Place a piece of Beenleigh Blue as big as one cup ...

... and break it into large pieces ...

... then smaller ones.

.Continue tossing over a low heat until all the cheese has dissolved into the cream.

drop the cooked and drained macaroni in the saucepan ...

... and toss.

Finely snip or chop a bunch of chives ...

... then sprinkle over the pasta ...

... and serve.

Et voil, gourmet pasta with only three ingredients.



Oh my God that pasta looks so good!!  And I suppose it's homemade macaroni with your pasta machine??
  • FX's answer→ Yes good it was! No unfortunately I don't have a die for paccheri (those giant macaronis) but although they were bought these are made using bronze dies and durum wheat, really as good as bought pasta gets!

That's delicious! Pasta and blue cheese sauce, you can't go wrong!


  • FX's answer→ That is really right!

  • #5
  • Comment by Shu
This looks so good I think I'll try it this weekend. Too bad I can only get those run-of-the-mill Emborg Danish blue cheese here. I Wonder if adding bacon would distract from the taste?
  • FX's answer→ Shu, I think bacon would work fine but I'd first boil it for 5 minutes or so to remove the salt, then fry it to make it crispy, then pat it dry to remove the fat. But as the years go by I increasingly prefer more simple dishes centered around just a few flavors.

  • #7
  • Comment by sets
I KNEW you were going to use that knife for the chives!

  • FX's answer→ Yes I can hardly pull myself to not use it these days, it's so sharp!

  • FX's answer→ Glad you like it!

  • #11
  • Comment by Free
I love this dish! With any blue cheese. And it makes an easy meal for an unexpected vegetarian guest on a lazy summers gardenfeast. With a glass of wine: colour to your choise.
  • FX's answer→ Yes, but how good that would be with sweet white wine!

  • #13
  • Comment by Nan
Hi FX,

I learned to make this sauce 30 years ago from my friend, Barbara, who lives in Florence.  Then, she used a good gorgonzola.  One may add butter to the initial cream for an additional richness and calorie overkill. It is absolutely yummy and probably my favorite pasta sauce!  I have often added mushrooms, wild or domestic, slowly sauteed in olive oil to a wonderful crispy golden brown, then placed on top just before serving - divine!

I will try the chives next. Thanks!

  • FX's answer→ Nan, indeed butter would not hurt, but it would definitely crank up the calorie bill! I think crispy mushrooms is a horse tale, if you pardon my French. The longer you cook mushrooms, the less crispy they become. But you can perhaps teach an old horse a new trick?

Gorgeous! How perfect. The name caught me by surprise for a minute because Beenleigh is also a not-very-nice suburb in Queensland where they distill rum, so I was waiting for rum to turn up in the sauce!
  • FX's answer→ Beenleigh Blues that would have been!
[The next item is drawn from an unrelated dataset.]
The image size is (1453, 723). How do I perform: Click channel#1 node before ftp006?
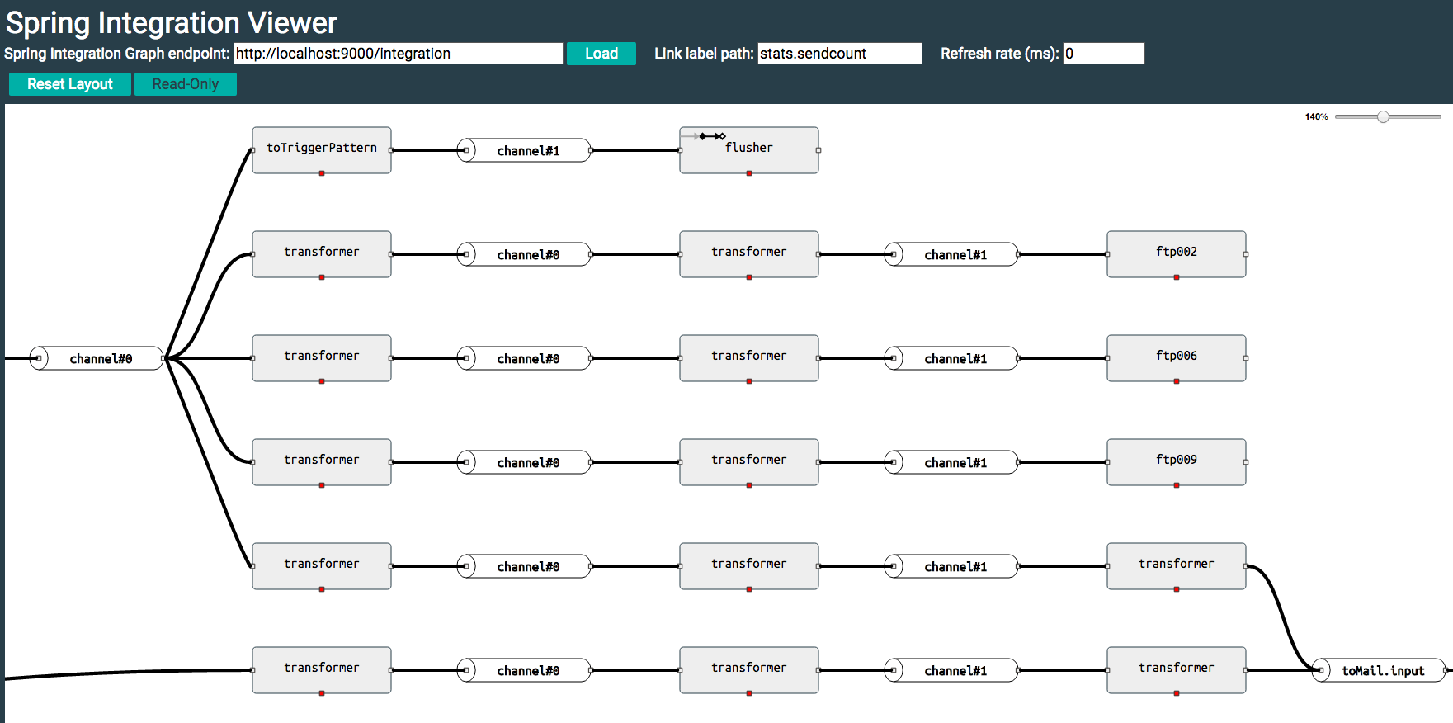click(951, 358)
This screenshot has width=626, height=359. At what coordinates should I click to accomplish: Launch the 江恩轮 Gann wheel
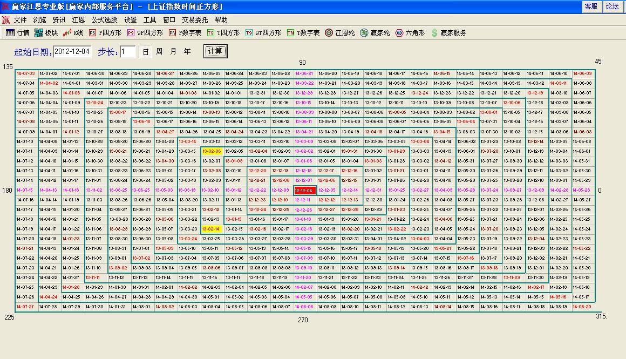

I am drooling -- and wishing I had some of that cheese.
  • FX's answer→ Can you find blue cheese where you live? You could do this with many different cheeses - as long as they are blue.

Thanks for reminding me (us?) of the virtue of simplicity :9

I like that "a dashing" of cream equals one cup. I like the way you think ;)
  • FX's answer→ A dashing ... or two!

  • #21
  • Comment by Adelia
Headed to London May 27. I am a first time visitor and look forward to attemping to locate some of your referenced places. I so enjoy your emailed info: from recipes to places you have got it goin' on!.
Peace & Blessings
  • FX's answer→ Have fun in London Adelia!

  • #23
  • Comment by Stephen Balbach
In the spirit of the great British rock band Spinal Tap, I would just like to say this goes to FOUR ingredients! (says "2" at the top, "3" at the end - but whose counting).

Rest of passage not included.